TASKS AND EXERCISES -
1. Extract the passage of the court opinion on partnership property and private debts from "It is true, that" up to and including "of it or not.", copying it word for word.
2. Write what comes next in the court opinion on partners using firm property to pay private debts, picking up right after its final sentence.

The same question has been discussed in the American courts on various occasions. In Dob v. Halsey, 16 John. Rep. 34, it was held by the court, that one partner could not apply partnership property to the payment of his own separate debt, without the assent of the other partners. On that occasion, Mr. Chief Justice Spencer stated the difference between the decision in New York, and those in England, to be merely this: that in New York the court required the separate creditor who had obtained the partnership paper for the private *232 debt of one of the partners, to show the assent of the whole firm to be bound; and that in England, the burthen of proof was on the other partners to show their want of knowledge or dissent. The learned judge added: "I can perceive no substantial difference, whether the note of a firm be taken for a private debt of one of the partners by a separate creditor of a partner, pledging the security of the firm; and taking the property of the firm, upon a purchase of one of the partners, to pay his private debt. In both cases, the act is equally injurious to the other partners. It is taking their common property to pay a private debt of one of the partners." The same doctrine has been, on various occasions, fully recognised in the supreme court of the same state. And we need do no more than refer to one of the latest: the case of Evernghim v. Ensworth, 7 Wend. Rep. 326. Indeed, it had been fully considered long before, in Livingston v. Roosevelt, 4 John. Rep. 251.

It is true, that the precise point now before us, does not appear to have received any direct adjudication; for in all the cases above mentioned, there was a known application of the funds or securities of the partnership to the payment of the separate debt. But we think that the true principle to be extracted from the authorities is, that one partner cannot apply the partnership funds or securities to the discharge of his own private debt without their consent; and that without their consent their title to the property is not divested in favour of such separate creditor, whether he knew it to be partnership property or not. In short, his right depends, not upon his knowledge that it was partnership property, but upon the fact, whether the other partners had assented to such disposition of it or not.

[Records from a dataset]
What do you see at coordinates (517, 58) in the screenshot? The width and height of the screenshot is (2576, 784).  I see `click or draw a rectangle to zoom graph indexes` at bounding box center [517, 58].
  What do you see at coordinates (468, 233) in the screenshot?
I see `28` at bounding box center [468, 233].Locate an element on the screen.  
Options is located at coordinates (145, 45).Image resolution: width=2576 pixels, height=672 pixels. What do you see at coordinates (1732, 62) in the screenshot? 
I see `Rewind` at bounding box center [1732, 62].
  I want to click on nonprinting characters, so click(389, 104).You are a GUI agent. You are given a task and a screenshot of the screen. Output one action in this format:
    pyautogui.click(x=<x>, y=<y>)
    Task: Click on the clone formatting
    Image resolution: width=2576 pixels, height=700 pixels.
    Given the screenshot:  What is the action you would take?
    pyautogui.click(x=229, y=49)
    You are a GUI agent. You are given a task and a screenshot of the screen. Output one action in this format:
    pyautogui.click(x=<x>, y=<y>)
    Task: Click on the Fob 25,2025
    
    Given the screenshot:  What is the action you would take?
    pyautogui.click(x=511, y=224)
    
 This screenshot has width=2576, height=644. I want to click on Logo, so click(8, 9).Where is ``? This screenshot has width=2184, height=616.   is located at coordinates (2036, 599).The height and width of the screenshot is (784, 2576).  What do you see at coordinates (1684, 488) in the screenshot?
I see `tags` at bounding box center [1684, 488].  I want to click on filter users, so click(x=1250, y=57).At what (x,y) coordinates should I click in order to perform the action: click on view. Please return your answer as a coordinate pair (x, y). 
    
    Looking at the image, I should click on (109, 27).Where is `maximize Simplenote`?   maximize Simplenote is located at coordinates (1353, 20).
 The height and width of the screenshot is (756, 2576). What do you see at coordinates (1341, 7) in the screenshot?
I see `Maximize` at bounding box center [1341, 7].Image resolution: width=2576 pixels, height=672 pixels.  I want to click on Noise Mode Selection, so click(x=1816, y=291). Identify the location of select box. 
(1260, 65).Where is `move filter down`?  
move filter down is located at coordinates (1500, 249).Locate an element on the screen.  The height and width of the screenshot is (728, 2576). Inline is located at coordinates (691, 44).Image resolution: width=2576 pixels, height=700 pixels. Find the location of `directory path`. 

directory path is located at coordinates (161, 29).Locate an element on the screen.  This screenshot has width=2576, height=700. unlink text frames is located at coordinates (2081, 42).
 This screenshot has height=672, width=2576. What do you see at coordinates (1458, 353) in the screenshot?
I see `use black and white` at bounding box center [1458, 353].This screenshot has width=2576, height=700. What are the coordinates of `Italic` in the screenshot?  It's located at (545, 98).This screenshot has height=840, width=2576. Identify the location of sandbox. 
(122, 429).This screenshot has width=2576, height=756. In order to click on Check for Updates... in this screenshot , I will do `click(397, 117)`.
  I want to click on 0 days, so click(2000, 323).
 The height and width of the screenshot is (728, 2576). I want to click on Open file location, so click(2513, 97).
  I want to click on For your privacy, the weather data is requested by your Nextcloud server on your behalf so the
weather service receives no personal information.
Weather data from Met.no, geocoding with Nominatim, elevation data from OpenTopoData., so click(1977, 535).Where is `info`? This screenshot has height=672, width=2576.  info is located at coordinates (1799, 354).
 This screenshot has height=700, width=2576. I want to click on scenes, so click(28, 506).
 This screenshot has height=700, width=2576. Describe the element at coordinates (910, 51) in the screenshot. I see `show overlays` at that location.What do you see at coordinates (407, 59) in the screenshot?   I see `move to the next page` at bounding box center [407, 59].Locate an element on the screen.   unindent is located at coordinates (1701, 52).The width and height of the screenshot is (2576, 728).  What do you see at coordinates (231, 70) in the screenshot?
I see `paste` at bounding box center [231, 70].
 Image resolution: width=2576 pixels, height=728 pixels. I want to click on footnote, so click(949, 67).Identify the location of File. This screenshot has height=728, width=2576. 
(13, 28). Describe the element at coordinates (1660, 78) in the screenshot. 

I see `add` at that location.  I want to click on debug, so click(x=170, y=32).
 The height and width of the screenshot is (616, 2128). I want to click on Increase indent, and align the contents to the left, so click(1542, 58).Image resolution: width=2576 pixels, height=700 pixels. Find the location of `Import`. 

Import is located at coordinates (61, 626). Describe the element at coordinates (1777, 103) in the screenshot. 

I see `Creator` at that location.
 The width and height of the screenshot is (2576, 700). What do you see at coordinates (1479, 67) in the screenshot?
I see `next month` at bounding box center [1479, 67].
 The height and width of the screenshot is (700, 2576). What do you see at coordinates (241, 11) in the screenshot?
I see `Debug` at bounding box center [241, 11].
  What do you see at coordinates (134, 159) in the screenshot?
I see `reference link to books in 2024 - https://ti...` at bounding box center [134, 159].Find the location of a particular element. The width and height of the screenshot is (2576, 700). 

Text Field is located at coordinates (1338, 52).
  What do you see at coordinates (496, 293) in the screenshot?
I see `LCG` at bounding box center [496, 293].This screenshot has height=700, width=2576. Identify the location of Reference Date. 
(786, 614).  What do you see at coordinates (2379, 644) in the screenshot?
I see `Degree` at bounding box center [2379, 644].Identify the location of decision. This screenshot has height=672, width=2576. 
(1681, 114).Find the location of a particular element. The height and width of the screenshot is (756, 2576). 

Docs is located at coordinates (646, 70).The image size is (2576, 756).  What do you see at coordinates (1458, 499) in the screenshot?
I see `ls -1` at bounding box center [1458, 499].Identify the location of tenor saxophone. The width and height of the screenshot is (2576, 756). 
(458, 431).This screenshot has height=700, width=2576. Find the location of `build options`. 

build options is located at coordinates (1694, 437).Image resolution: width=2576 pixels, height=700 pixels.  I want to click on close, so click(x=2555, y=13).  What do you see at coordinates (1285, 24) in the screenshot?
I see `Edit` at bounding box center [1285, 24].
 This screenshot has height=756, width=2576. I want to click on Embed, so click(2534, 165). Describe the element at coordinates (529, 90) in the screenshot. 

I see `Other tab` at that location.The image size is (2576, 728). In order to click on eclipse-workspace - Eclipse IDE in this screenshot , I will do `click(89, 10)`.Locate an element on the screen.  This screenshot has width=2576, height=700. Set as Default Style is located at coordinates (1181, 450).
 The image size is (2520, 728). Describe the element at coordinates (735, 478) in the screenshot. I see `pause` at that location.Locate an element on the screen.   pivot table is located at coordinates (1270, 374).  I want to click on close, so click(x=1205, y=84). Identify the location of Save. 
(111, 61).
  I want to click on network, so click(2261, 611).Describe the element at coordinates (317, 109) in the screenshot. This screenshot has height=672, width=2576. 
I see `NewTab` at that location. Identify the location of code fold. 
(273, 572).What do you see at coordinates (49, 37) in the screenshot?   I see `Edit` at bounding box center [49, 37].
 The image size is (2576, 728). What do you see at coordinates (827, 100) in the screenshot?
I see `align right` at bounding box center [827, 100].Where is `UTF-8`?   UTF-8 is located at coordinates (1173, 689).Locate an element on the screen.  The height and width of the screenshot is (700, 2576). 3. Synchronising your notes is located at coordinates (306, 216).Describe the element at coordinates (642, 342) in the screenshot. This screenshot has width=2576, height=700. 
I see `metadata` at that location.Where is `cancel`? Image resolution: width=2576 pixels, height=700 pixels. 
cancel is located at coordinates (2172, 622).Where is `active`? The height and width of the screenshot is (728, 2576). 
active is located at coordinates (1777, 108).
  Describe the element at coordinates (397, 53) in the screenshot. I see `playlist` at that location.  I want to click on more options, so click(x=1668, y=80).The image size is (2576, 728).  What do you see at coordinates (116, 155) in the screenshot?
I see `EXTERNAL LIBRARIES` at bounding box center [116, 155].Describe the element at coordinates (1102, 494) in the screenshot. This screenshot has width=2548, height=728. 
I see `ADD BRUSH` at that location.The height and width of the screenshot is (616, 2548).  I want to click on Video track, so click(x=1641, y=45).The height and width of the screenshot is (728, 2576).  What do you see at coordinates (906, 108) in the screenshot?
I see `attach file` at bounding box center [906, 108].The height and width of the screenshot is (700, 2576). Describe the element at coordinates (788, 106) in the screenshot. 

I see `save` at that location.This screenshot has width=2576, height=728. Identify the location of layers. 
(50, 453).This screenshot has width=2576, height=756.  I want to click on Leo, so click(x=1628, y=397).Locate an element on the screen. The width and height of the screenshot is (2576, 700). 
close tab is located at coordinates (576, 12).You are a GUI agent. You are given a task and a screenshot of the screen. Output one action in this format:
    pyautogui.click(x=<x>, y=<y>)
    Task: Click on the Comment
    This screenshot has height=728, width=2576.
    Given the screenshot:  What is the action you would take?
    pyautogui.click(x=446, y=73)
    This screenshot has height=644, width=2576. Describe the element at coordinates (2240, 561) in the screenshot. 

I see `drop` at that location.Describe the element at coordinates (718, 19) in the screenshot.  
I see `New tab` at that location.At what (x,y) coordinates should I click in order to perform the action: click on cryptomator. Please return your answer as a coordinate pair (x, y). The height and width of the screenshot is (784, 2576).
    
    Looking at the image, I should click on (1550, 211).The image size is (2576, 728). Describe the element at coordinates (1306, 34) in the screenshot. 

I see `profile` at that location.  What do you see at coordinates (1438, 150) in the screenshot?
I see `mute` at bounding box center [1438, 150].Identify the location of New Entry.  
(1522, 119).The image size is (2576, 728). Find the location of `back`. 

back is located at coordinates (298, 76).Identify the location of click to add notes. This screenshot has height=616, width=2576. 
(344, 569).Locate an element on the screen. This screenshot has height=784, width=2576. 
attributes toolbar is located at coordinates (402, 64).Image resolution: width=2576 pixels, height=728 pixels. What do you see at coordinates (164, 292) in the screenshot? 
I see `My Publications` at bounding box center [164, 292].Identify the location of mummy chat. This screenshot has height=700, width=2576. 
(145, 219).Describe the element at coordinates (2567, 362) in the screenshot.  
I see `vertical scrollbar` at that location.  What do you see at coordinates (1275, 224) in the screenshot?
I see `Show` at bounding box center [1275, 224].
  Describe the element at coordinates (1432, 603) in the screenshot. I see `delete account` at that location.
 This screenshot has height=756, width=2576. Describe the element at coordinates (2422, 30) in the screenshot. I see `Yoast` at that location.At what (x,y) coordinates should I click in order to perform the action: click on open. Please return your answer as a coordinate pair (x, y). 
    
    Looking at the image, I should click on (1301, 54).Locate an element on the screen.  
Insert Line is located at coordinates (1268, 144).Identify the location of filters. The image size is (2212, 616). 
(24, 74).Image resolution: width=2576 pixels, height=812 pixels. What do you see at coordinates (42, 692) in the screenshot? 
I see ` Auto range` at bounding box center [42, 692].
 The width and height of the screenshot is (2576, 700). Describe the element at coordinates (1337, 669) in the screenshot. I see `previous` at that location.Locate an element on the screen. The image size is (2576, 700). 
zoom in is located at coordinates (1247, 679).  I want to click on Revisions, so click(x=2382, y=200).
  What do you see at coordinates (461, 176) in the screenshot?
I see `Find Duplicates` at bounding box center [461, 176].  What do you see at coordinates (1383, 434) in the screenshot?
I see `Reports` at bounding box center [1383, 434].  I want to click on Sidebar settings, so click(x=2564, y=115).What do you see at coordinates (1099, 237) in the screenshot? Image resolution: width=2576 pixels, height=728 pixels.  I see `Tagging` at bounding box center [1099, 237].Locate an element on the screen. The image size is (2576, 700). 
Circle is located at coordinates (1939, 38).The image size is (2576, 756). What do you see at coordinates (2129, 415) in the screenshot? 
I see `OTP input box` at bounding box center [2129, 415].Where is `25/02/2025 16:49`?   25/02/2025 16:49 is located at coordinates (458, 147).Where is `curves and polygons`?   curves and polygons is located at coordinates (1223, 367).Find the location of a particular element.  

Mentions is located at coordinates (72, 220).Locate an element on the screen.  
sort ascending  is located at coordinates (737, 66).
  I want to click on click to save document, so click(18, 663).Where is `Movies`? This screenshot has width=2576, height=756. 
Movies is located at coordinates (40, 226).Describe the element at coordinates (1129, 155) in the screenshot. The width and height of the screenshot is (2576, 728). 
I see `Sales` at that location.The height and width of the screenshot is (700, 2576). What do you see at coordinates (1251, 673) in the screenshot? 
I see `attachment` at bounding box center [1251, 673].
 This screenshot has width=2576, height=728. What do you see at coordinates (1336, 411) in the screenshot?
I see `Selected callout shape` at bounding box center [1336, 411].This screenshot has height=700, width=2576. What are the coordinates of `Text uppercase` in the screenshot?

PER-TASK OUTPUTS -
1.
It is true, that the precise point now before us, does not appear to have received any direct adjudication; for in all the cases above mentioned, there was a known application of the funds or securities of the partnership to the payment of the separate debt. But we think that the true principle to be extracted from the authorities is, that one partner cannot apply the partnership funds or securities to the discharge of his own private debt without their consent; and that without their consent their title to the property is not divested in favour of such separate creditor, whether he knew it to be partnership property or not. In short, his right depends, not upon his knowledge that it was partnership property, but upon the fact, whether the other partners had assented to such disposition of it or not.

2.
If we are right in the preceding views, they completely dispose of the second instruction. The point there put involves the additional ingredient, that the separate debt and draft of Richards, for the three thousand dollars, was, with the knowledge of the plaintiffs, (Rogers & Sons,) paid out of the partnership funds; and if so, then, unless that payment was assented to by the other partner, it was clearly invalid, and not binding upon him. It is true, that the draft of three thousand dollars was drawn on Richards alone; and, therefore, it cannot be presumed that the plaintiffs had knowledge that it was accepted by the partnership, or paid out of the partnership funds. But the question was left, and properly left to the jury to say whether the plaintiffs had such knowledge; and if they had, unless the other partner consented, the payment would be a fraud upon the partnership. *233 With the question, whether the jury have drawn a right conclusion, it is not for us to intermeddle. It was a matter fairly before them upon the evidence; and the decision upon matters of fact was their peculiar province.

The third instruction admits of no real controversy. The letter purports to be written by Richards alone, and not in the name of the firm, or by the orders of the firm. It embraces topics belonging to his own private affairs, as well as to those of the firm. Under such circumstances; not being written in the name of the firm; it cannot be presumed that the other partner had knowledge of its contents, and sanctioned them, unless some proof to that effect was offered to the jury. If the other partner did not know of the letter, or sanction its contents, it is plain that he ought not to be bound by them; and such was the instruction given to the jury.

Upon the whole, our opinion is, that the judgment of the court below ought to be affirmed, with six per cent. interest, and costs.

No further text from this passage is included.